WORK REQUIRED>
Please transcribe every record below exactly as written.
[Start of Attachment]
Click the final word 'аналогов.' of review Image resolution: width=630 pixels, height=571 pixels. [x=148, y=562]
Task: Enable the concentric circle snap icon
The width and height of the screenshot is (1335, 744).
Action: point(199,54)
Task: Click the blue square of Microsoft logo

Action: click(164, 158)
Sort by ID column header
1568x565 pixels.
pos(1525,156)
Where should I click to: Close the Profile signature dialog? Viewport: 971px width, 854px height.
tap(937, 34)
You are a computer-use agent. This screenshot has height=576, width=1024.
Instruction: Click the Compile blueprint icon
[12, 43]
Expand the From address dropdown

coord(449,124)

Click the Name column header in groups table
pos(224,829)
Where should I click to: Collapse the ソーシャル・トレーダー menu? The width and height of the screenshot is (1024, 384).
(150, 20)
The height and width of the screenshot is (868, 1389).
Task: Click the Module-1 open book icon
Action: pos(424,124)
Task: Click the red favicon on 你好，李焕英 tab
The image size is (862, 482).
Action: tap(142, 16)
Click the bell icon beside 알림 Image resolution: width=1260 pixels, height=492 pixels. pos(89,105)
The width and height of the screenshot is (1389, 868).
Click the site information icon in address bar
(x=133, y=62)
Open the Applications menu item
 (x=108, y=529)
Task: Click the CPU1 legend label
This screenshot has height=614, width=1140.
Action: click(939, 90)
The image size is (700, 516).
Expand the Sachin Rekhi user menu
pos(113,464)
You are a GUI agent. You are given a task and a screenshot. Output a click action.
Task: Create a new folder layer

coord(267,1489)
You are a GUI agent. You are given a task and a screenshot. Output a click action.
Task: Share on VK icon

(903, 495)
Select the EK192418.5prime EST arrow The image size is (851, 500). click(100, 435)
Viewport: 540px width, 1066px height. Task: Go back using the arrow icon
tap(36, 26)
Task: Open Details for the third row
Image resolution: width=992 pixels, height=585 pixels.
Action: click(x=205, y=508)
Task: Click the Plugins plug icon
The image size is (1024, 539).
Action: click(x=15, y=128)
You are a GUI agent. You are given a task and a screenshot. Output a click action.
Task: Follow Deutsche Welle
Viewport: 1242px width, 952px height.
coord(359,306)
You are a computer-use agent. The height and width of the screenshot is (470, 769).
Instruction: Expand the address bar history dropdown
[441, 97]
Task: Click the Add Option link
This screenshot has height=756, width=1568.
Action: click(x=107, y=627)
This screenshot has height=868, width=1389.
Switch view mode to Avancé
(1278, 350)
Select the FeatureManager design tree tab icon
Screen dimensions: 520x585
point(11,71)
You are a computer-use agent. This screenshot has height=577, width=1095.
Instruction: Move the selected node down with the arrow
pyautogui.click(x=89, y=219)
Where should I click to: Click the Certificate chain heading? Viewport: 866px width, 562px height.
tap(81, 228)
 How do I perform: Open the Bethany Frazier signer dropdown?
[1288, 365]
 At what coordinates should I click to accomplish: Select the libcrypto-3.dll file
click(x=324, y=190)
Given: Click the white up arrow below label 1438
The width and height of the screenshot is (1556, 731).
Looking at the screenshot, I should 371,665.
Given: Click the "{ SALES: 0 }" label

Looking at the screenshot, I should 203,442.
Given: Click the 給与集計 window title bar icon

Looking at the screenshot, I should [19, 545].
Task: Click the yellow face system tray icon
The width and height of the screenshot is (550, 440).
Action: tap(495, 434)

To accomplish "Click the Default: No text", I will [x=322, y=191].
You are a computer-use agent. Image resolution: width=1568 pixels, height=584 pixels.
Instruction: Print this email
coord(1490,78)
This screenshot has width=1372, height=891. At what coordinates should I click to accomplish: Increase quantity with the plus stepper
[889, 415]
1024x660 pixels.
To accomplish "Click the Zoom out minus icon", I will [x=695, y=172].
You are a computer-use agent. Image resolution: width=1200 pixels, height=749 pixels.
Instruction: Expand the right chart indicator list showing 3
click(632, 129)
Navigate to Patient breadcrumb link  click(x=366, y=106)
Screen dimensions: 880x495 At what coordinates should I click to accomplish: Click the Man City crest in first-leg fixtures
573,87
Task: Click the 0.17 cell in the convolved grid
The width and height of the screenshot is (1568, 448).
[End of Attachment]
SOLUTION FOR THIS PROBLEM>
Click the final word 'аналогов.' of review Image resolution: width=630 pixels, height=571 pixels. [x=148, y=562]
Task: Enable the concentric circle snap icon
The width and height of the screenshot is (1335, 744).
Action: point(199,54)
Task: Click the blue square of Microsoft logo

Action: click(164, 158)
Sort by ID column header
1568x565 pixels.
pos(1525,156)
Where should I click to: Close the Profile signature dialog? Viewport: 971px width, 854px height.
tap(937, 34)
You are a computer-use agent. This screenshot has height=576, width=1024.
Instruction: Click the Compile blueprint icon
[12, 43]
Expand the From address dropdown

coord(449,124)

Click the Name column header in groups table
pos(224,829)
Where should I click to: Collapse the ソーシャル・トレーダー menu? The width and height of the screenshot is (1024, 384).
(150, 20)
The height and width of the screenshot is (868, 1389).
Task: Click the Module-1 open book icon
Action: pos(424,124)
Task: Click the red favicon on 你好，李焕英 tab
The image size is (862, 482).
Action: tap(142, 16)
Click the bell icon beside 알림 Image resolution: width=1260 pixels, height=492 pixels. pos(89,105)
The width and height of the screenshot is (1389, 868).
Click the site information icon in address bar
(x=133, y=62)
Open the Applications menu item
 (x=108, y=529)
Task: Click the CPU1 legend label
This screenshot has height=614, width=1140.
Action: click(939, 90)
The image size is (700, 516).
Expand the Sachin Rekhi user menu
pos(113,464)
You are a GUI agent. You are given a task and a screenshot. Output a click action.
Task: Create a new folder layer

coord(267,1489)
You are a GUI agent. You are given a task and a screenshot. Output a click action.
Task: Share on VK icon

(903, 495)
Select the EK192418.5prime EST arrow The image size is (851, 500). click(100, 435)
Viewport: 540px width, 1066px height. Task: Go back using the arrow icon
tap(36, 26)
Task: Open Details for the third row
Image resolution: width=992 pixels, height=585 pixels.
Action: click(x=205, y=508)
Task: Click the Plugins plug icon
The image size is (1024, 539).
Action: click(x=15, y=128)
You are a GUI agent. You are given a task and a screenshot. Output a click action.
Task: Follow Deutsche Welle
Viewport: 1242px width, 952px height.
coord(359,306)
You are a computer-use agent. The height and width of the screenshot is (470, 769).
Instruction: Expand the address bar history dropdown
[441, 97]
Task: Click the Add Option link
This screenshot has height=756, width=1568.
Action: click(x=107, y=627)
This screenshot has height=868, width=1389.
Switch view mode to Avancé
(1278, 350)
Select the FeatureManager design tree tab icon
Screen dimensions: 520x585
point(11,71)
You are a computer-use agent. This screenshot has height=577, width=1095.
Instruction: Move the selected node down with the arrow
pyautogui.click(x=89, y=219)
Where should I click to: Click the Certificate chain heading? Viewport: 866px width, 562px height.
tap(81, 228)
 How do I perform: Open the Bethany Frazier signer dropdown?
[1288, 365]
 At what coordinates should I click to accomplish: Select the libcrypto-3.dll file
click(x=324, y=190)
Given: Click the white up arrow below label 1438
The width and height of the screenshot is (1556, 731).
Looking at the screenshot, I should 371,665.
Given: Click the "{ SALES: 0 }" label

Looking at the screenshot, I should 203,442.
Given: Click the 給与集計 window title bar icon

Looking at the screenshot, I should [19, 545].
Task: Click the yellow face system tray icon
The width and height of the screenshot is (550, 440).
Action: tap(495, 434)

To accomplish "Click the Default: No text", I will [x=322, y=191].
You are a computer-use agent. Image resolution: width=1568 pixels, height=584 pixels.
Instruction: Print this email
coord(1490,78)
This screenshot has width=1372, height=891. At what coordinates should I click to accomplish: Increase quantity with the plus stepper
[889, 415]
1024x660 pixels.
To accomplish "Click the Zoom out minus icon", I will [x=695, y=172].
You are a computer-use agent. Image resolution: width=1200 pixels, height=749 pixels.
Instruction: Expand the right chart indicator list showing 3
click(632, 129)
Navigate to Patient breadcrumb link  click(x=366, y=106)
Screen dimensions: 880x495 At what coordinates should I click to accomplish: Click the Man City crest in first-leg fixtures
573,87
Task: Click the 0.17 cell in the convolved grid
The width and height of the screenshot is (1568, 448).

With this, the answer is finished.